INTRODUCTION TO OUR CAMPAIGNING
Our work achieves its most effective and long term impact when it leads to changes in the law and government policy. Our parliamentary lobbying and campaigning is based on our casework. We have firsthand experience of the difficulties the poor and vulnerable face as a result of regulations and policies, or the lack of them.
Please click on the titles below to find out more about our campaigns.
Our Current Campaigns:
- Minimum Income Standards
The fundamental cause of our clients' problems is incomes which are too low to support a healthy existence. The work that we developed on the adequacy basis for income standards has lead to a body of research including calculations of minimum income levels required for healthy living produced by both the Greater London Authority and Joseph Rowntree Foundation.
There are 71 organisations supporting our petition for minimum income standards as of November 2009.
- Housing
The complexities of the welfare system often create rent arrears for the vulnerable debtors we serve. This issue is also an essential part of our lobbying for minimum income standards because the payment of arrears out of poverty incomes damages the well being of many individuals and families.
The lack of sufficient social housing also leads to a large proportion of the overall welfare budget being spent on paying rent to private landlords, and to very poor standards of housing occupied by those on low incomes.
Z2K Housing Review
In the summer of 2008, our consultant Professor Peter Ambrose together with Jack Adams from the Human Rights TV, started producing The Z2K Housing Review, an online video journal dedicated to exploring and promoting ideas around housing policy in the United Kingdom. It is also available on Human Rights TV.
- Powers of Bailiffs/Enforcement Agents
The enforcement industry uses methods which show no respect for the vulnerable and which increase the burden of debt upon the poor inappropriately and unnecessarily.
- Welfare Reform Bill
We support in principle the policy of helping the unemployed find work, which should lift them out of poverty and the introduction of a single organization to be contacted by welfare applicants for all benefits; but the fully-evidenced inadequate levels of unemployment benefits and the failure of the national minimum wage to lift people out of poverty are ignored in the White Paper and in the Gregg and Freud reports on which it is based.

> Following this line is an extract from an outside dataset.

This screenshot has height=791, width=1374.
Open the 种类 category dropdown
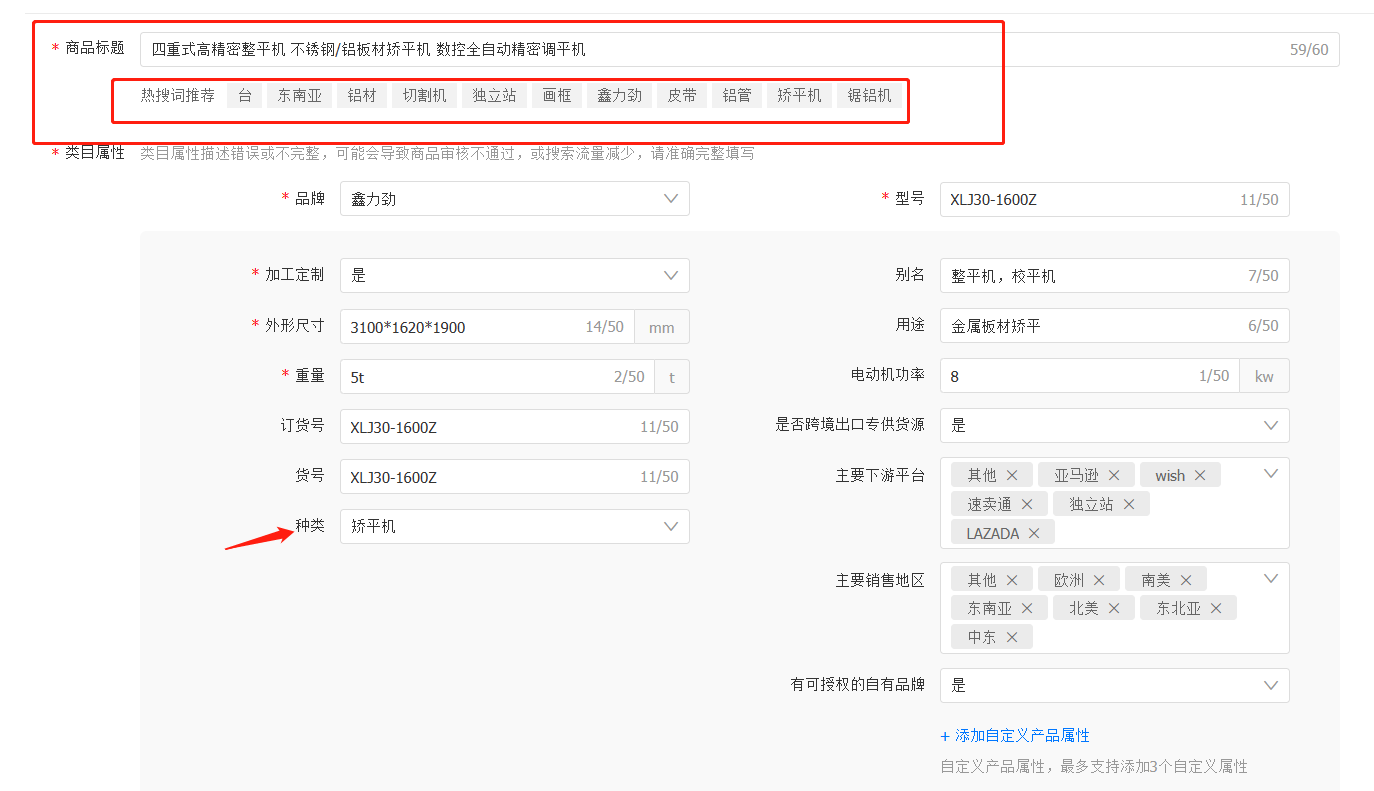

There are several issues of concern in the Bill, among them are:
- The administration of sanctions
- The effects of sanctions on the well being of children
- Child Poverty Bill
We fully support the aim of the Child Poverty Bill to reduce the number of children in poverty, which using the relative measure of assessing family income after payment of housing costs and taxation is currently 4 million and more.

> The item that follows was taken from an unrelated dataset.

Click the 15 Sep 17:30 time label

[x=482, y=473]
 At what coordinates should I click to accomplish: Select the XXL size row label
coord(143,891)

Our main concerns about the Bill include:
- Enforceability of obligations
- Incorporation of well being principle
- Minimum income standards
- Measuring success
- Consumer White Paper
In July 2009, The Department for Business Innovation and Skills published Consumer White Paper – A Better Deal for consumers, aimed to provide “real help now for people in financial difficulties”.

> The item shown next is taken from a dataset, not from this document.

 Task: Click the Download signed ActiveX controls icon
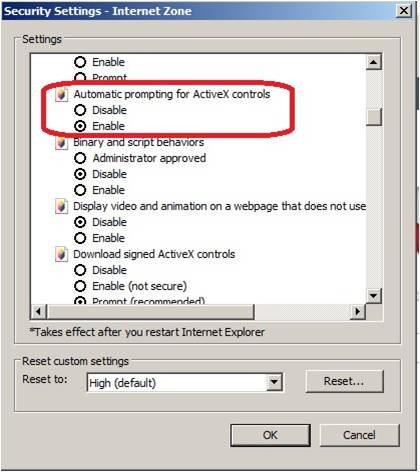coord(62,254)
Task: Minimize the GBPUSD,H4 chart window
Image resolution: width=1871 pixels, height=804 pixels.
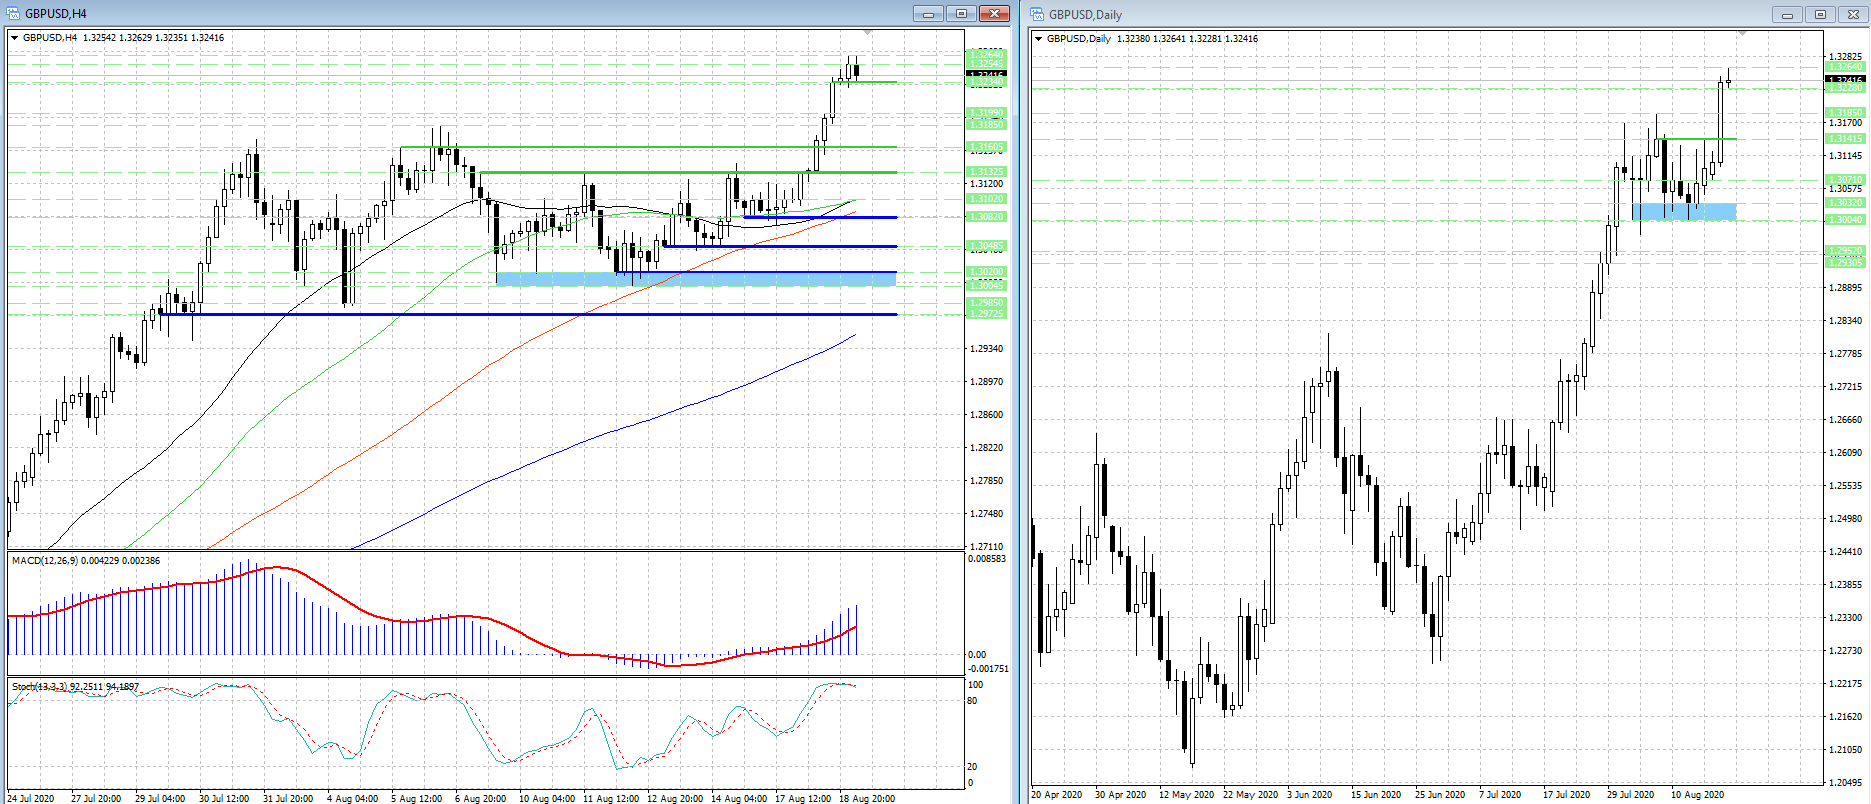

Our response to this White Paper concentrates on the issues of which we have direct experience through working with the most disadvantaged and they are:
- The need for an improved Social Fund
- Cap on interest rates/lending criteria
- Protocols for enforcement
- Fuel Poverty
As energy prices increase, those on benefits (including pensioners) and minimum wage level earners are falling into arrears. Power companies usually install a prepayment meter which charges the highest energy tariff. It is set to recoup arrears, pay for advanced usage of energy, and recover the cost of the court order for installation of the meter.
Fuel Direct scheme is a better alternative, allowing power companies to deduct the arrears directly from the customers’ benefits but it is now only used as a last resort. We are continuing to find allies in a campaign to remove restrictions on this scheme so that it can replace the prepayment meters.
- Affordable Credit
Many clients suffer increased deprivation as a result of exploitation by door to door lenders who target those experiencing emergencies and who lend at extortionate rates without any proper investigation into the borrowers means or circumstances. We are campaigning for a cap on the interest rates through the Consumer White Paper.